● DATA ENTRIES:
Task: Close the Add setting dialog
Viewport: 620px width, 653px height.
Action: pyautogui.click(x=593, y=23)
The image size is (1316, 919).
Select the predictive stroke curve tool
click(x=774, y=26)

...

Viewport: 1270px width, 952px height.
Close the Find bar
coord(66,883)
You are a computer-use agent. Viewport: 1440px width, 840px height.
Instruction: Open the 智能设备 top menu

● GIVEN TASK: Reproduce the listing word for word, from the line containing "Task: Close the Add setting dialog" through the line containing "click(x=774, y=26)".

● FINISHED EXERCISE:
Task: Close the Add setting dialog
Viewport: 620px width, 653px height.
Action: pyautogui.click(x=593, y=23)
The image size is (1316, 919).
Select the predictive stroke curve tool
click(x=774, y=26)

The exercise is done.